*Tugas Tertulis 1*:
Dalam kutipan tentang pengembangan kurikulum, keragaman apa saja yang disebut sebagai realita masyarakat dan bangsa Indonesia?
*Tugas Tertulis 2*:
Tuliskan lanjutan kutipan tentang pengembangan kurikulum, mulai setelah kalimat terakhirnya.

----- Kutipan Teks -----

Perbedaan filosofi, visi, dan teori para pengambil keputusan seringkali dapat
diselesaikan melalui jenjang otoritas yang dimiliki seseorang walaupun
dilakukan dalam suatu proses deliberasi yang paling demokratis sekali pun.
Ketika perbedaan filosofi, visi, dan teori itu terselesaikan maka proses
pengembangan dokumen kurikulum dapat dilakukan dengan mudah. Tim yang direkrut
adalah tim yang diketahui memiliki filosofi, visi, dan teori yang sejalan atau
bahkan mereka yang tidak memiliki ketiga kualitas itu tetapi ahli dalam masalah
konten yang akan dikembangkan sebagai konten kurikulum.
Keragaman
sosial, budaya, aspirasi politik, dan kemampuan ekonomi adalah suatu realita
masyarakat dan bangsa Indonesia. Realita tersebut memang berposisi sebagai
objek periferal dalam proses pengembangan kurikulum nasional. Posisi sebagai
objek ini tidak menguntungkan karena ia seringkali diabaikan oleh para otoritas
pengembang kurikulum. Sayangnya, kedudukannya yang menjadi objek berubah
menjadi subjek dan penentu dalam implementasi kurikulum tetapi tetap tidak
dijadikan landasan ketika guru mengembangkan kurikulum. Padahal keragaman itu
berpengaruh langsung terhadap kemampuan guru dalam melaksanakan kurikulum,
kemampuan sekolah dalam menyediakan pengalaman belajar, dan kemampuan siswa
dalam berproses dalam belajar serta mengolah informasi menjadi sesuatu yang
dapat diterjemahkan sebagai hasil belajar. Artinya, keragaman itu menjadi suatu
variabel bebas yang memiliki kontribusi sangat signifikan terhadap keberhasilan
kurikulum baik sebagai proses (curriculum as observed, curriculum as
experienced, curriculum as implemented, curriculum as reality) tetapi juga
kurikulum sebagai hasil.
Waring
(dalam Cienurani, 2008) mengemukan posisi keragaman sebagai variabel bebas
memang berada pada tataran sekolah dan masyarakat di mana suatu kurikulum
dikembangkan dan diharapkan menjadi pengubah yang tangguh sesuai dengan
kebutuhan masyarakat yang dapat diperkirakan (perceived needs of a society).

----- Bagian Data -----

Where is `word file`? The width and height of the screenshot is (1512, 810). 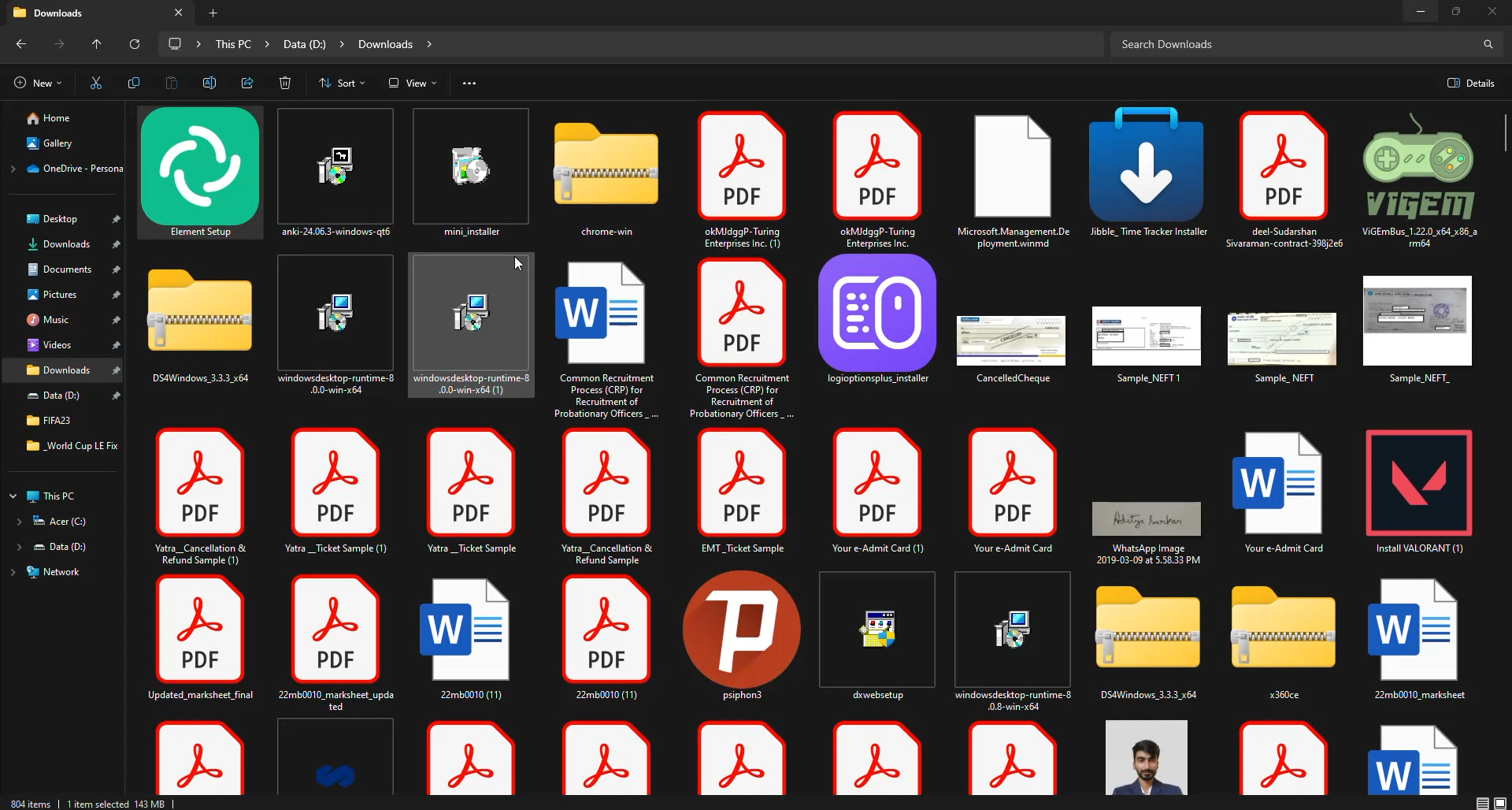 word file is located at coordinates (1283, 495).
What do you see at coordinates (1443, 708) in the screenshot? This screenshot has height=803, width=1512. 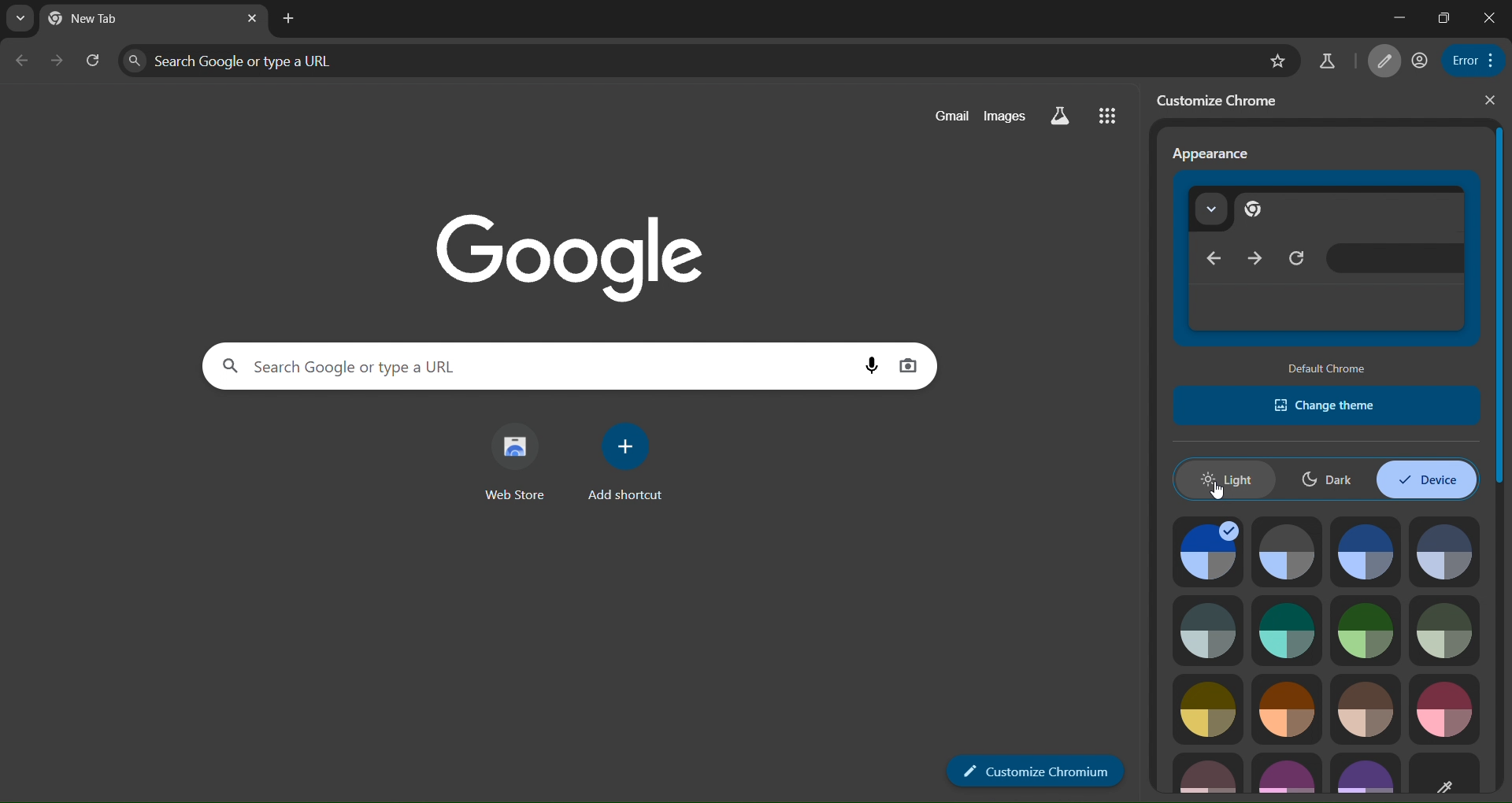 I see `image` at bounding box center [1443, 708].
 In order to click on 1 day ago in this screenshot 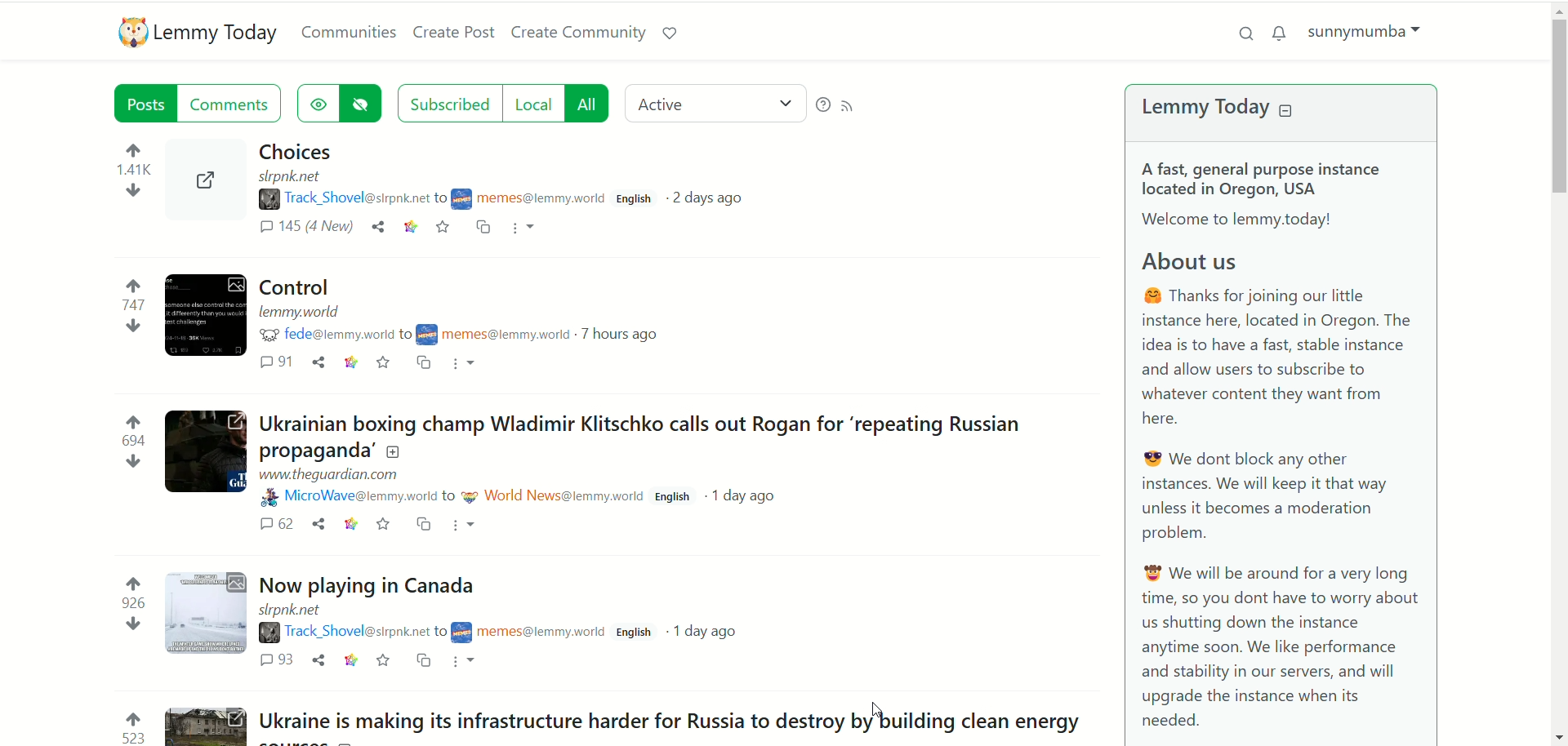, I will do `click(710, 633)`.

-----

*Hasil 1*:
Keragaman sosial, budaya, aspirasi politik, dan kemampuan ekonomi.

*Hasil 2*:
Secara nyata pengaruh tersebut berada pada diri guru yang bertanggungjawab
terhadap pengembangan kurikulum dan pada siswa yang menjalani kurikulum. Dengan
perkataan lain, pengaruh tersebut berada pada tataran yang tak boleh diabaikan
sama sekali di mana studi kurikulum memperlihatkan kerentanan, dan kemungkinan
besar kurikulum berubah atau bahkan berbeda sama sekali dengan apa yang telah
direncanakan dan diputuskan. Oleh karena itu, keragaman sosial, budaya,
ekonomi, dan aspirasi politik harus menjadi faktor yang diperhitungkan dan
dipertimbangkan dalam sosialisasi kurikulum, dan pelaksanaan kurikulum
Berdasarkan
uraian tersebut, maka timbul suatu permasalahan: faktor-faktor apa saja
yang mempengaruhi pengembangan kurikulum? Oleh karena itu, makalah ini
bertujuan untuk mengetahui faktor-faktor apa saja yang mempengaruhi
pengembangan kurikulum.
B.
Pengertian
Kurikulum
Dalam
pandangan klasik, lebih menekankan kurikulum dipandang sebagai rencana
pelajaran di suatu sekolah. Pelajaran-pelajaran dan materi apa yang harus
ditempuh di sekolah, itulah kurikulum. George A. Beauchamp (Sudrajat, 2008)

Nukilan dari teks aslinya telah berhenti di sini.